### Your assignment
The reply should hold only the lines from the one with "Click the upper-right pane of Windows logo" to the one with "Expand the first Dani Rodrik tweet", both ends kept, exactly as they appear below, without any pictures.

### Data to examine
----

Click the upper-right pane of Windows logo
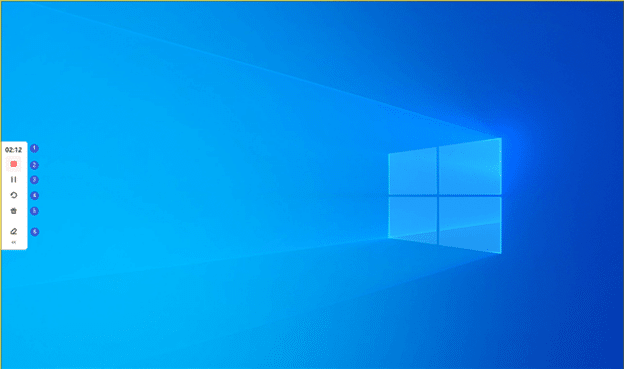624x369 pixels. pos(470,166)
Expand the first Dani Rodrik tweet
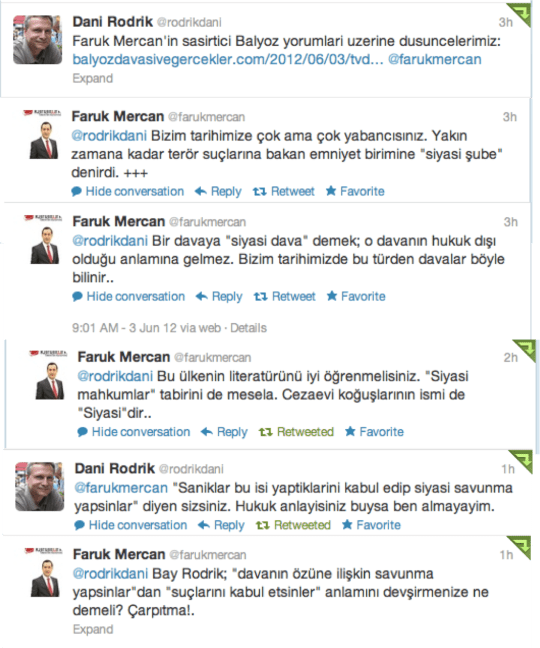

----

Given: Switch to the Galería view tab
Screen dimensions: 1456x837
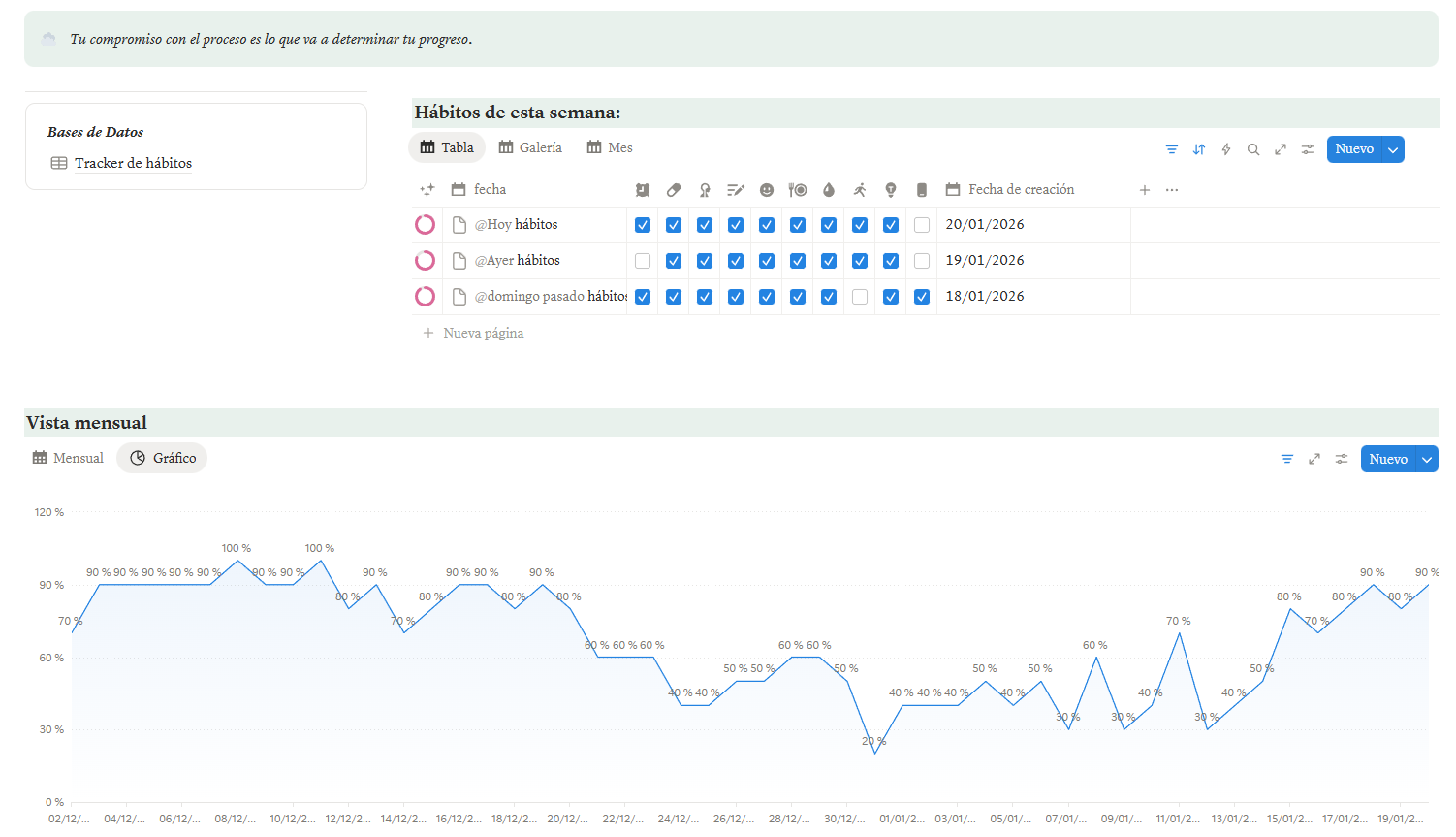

----

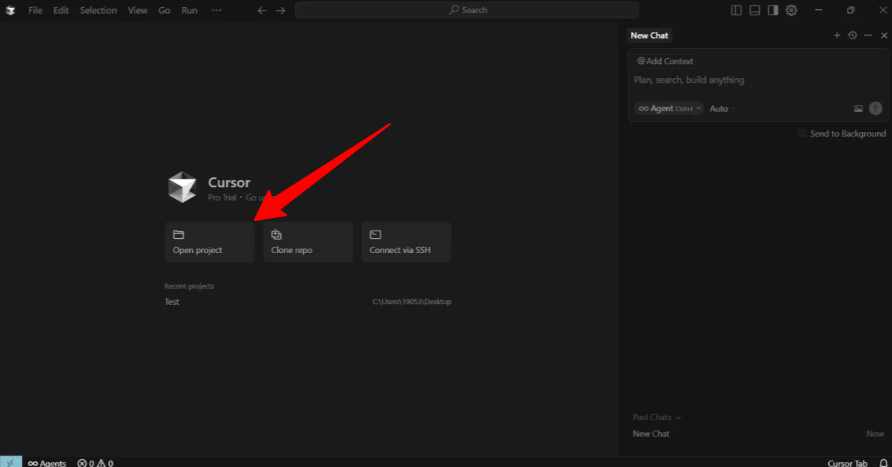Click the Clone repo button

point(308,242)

----

### Task solution
Click the upper-right pane of Windows logo
624x369 pixels. pos(470,166)
Expand the first Dani Rodrik tweet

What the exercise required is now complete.